Often refered to as “ND” filters, neutral density filters are available in varying densities allowing you to control your filtering depending on the light conditions.
Neutral Density (ND) Filters »

Colour Conversion or Correction

All film has a colour balance (or temperature) to suit a particular set of lighting conditions. Daylight film is designed to yield correct colour for photographs taken under daylight conditions. Tungsten film is designed to yield correct colour under warmer tungsten light – the light of ordinary household light bulbs. Sometimes you may not have the right film in your camera for the lighting conditions you’re shooting in. That’s where colour correction filters come in.

Colour Correction

They can eliminate unwanted colour casts and  ensure your image renders colour accurately.   Colour correction or conversion filters  belong to two groups; orange and blue. The orange CC filters “warm up” scenes that were too blue, and the blue CC filters “cool down” the scenes that were too orange or red.  Each filter in each group varies in strength; they’re very  precise in how much they shift colour. This colour cast and strength is expressed in degrees Kelvin. For example, the daylight balance or colour temperature of daylight film is 5200 degrees Kelvin. (The higher the number, the bluer the colour, the lower the number, the warmer.)   Currently  colour conversion or correction filters are used  predominately on cameras that use film.

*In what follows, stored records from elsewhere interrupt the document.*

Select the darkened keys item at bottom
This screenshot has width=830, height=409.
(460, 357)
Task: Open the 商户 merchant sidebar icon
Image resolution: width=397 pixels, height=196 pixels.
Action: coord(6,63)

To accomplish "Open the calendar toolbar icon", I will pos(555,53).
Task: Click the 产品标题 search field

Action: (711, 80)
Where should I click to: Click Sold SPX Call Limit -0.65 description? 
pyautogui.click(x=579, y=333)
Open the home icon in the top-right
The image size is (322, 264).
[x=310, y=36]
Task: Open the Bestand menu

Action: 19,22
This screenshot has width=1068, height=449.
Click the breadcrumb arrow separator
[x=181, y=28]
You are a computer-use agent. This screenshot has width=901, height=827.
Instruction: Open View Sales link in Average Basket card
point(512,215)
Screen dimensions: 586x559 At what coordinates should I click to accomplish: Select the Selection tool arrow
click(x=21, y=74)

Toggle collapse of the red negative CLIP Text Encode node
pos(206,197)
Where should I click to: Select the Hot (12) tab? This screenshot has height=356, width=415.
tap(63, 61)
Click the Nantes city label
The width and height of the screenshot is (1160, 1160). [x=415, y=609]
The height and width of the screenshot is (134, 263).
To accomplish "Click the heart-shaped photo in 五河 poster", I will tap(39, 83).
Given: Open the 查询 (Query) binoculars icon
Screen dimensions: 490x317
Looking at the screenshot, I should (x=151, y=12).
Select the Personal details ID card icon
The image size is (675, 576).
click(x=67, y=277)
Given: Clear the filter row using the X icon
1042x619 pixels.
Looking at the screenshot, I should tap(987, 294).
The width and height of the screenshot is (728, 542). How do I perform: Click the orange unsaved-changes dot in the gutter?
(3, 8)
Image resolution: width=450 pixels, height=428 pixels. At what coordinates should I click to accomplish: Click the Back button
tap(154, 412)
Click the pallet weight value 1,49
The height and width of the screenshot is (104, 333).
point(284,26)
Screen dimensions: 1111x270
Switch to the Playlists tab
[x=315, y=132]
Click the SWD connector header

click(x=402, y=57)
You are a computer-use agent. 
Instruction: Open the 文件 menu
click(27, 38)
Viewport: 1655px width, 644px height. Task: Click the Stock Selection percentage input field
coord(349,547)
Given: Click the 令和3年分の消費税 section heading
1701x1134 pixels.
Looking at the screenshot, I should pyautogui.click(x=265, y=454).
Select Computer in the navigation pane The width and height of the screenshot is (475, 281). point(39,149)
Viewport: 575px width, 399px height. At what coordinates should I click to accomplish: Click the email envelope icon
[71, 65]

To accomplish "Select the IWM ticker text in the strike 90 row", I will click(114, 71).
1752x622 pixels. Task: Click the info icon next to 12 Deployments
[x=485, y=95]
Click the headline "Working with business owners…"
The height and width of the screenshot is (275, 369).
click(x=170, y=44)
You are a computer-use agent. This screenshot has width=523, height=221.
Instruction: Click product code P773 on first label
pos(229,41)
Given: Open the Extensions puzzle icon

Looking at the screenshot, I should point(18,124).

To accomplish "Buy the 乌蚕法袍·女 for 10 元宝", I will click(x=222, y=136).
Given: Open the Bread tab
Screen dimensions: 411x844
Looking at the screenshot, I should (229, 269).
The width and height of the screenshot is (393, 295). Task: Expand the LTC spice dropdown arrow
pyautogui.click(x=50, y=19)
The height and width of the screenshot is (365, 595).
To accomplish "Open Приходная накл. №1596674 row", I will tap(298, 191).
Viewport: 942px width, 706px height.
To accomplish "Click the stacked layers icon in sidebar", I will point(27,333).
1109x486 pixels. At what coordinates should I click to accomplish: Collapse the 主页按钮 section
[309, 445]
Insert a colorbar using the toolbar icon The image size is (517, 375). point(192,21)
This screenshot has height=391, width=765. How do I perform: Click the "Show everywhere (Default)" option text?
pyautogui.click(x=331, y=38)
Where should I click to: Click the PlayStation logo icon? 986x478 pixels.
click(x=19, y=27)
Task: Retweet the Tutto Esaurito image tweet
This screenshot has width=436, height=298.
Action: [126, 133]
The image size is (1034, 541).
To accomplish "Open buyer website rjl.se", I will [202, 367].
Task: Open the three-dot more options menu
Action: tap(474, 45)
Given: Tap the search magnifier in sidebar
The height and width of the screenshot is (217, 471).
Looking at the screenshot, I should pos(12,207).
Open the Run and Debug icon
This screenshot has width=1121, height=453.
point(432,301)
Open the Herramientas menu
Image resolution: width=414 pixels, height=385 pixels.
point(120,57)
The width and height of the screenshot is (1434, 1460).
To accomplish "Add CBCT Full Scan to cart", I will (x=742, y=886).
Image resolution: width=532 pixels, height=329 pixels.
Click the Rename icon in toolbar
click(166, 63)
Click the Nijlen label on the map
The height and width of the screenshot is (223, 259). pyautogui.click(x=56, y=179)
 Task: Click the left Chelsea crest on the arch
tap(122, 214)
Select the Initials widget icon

They also can be used on digital cameras that have automatic white balance and no manual option. Digital cameras with manual colour temperature selection can be set internally to match the colour of the scene and thus no external colour correction filters are required.

Colour Compensating

These filters are cyan, magenta and yellow in colour and they absorb different amounts of the red, green and blue parts of the light spectrum. As a result, they correct deficiencies in the colour quantity of light sources.  They also reduce unwanted rays or intrusive reflections.
Colour Compensating »

Polarizing

Reflections of water and other reflective surfaces, like glass, can cause major problems for your images.  Polarizing or polarized filters can fix them because they remove glare from non-metallic surfaces, ensuring a crisp, clear, more colour saturated image.

Polarizing

Reflected light can also wash out an image, but polarizing filters  combat this nicely by producing deeper colour saturation.

Ideal for outdoor photography, a polarizing filter can be rotated for desired effects and the results will produce dramatic blue skies and better contrast and colour.

Polarizers comes in two types: circular and linear.  Circular polarizers are used predominantly in autofocus SLRs/DSLRs so as not to interfere with the exposure metering and autofocus system.
Polarizing Filter »
Circular Polarizing Filter »

Diffusion

Diffusion

A classic filter used for portraits or subjects that require a dreamy or haze appearance.  Diffusion filters reduce contrast and softens the image in varying degrees depending on the manufacturer’s type.  Also known as a softening filter, the more subtle varieties are ideal for portraits as it softens imperfections from skin without blurring out features like the eyes.  
Diffuser Filters »

Graduated Filters

What happens if the image you are capturing only needs a filter on only one part of the scene?  Graduated filters are half clear and half coloured allowing you to position the filter so that only a part of your image is affected.

Graduated

They are available in neutral density and colour varieties in screw in or drop in filters.  Drop in filters are typically a little bit longer in size so you can position the transition of the filter in a specific spot.  The transition between the coloured half and the clear half can be soft or hard.
Graduated Filters »

 

Star Effects

Star Effects

To add dazzle and glamour to your night scenes, star effect filters take points of bright light and turns them into star shapes.  These shapes streak from the source of light and the brighter it is, the more enhanced it becomes.  Some of these filters can be rotated giving you complete control over your creativity.
Star Filters »

Stepping Rings

Common accessories for screw in round filters are step up or step down rings.  These ring adapters allows you to use a filter size that does not match the size of your lens.  For example if you have 52mm lens and want to purchase a 67mm filter, you could use a 52mm-67mm step up ring to accommodate the difference.  This same idea applies to step down rings but in reverse.  Stepping rings allow you to use on filter on two different-sized lenses and avoid the need to buy a separate set of filters for every size of lens you own.
Stepping Rings »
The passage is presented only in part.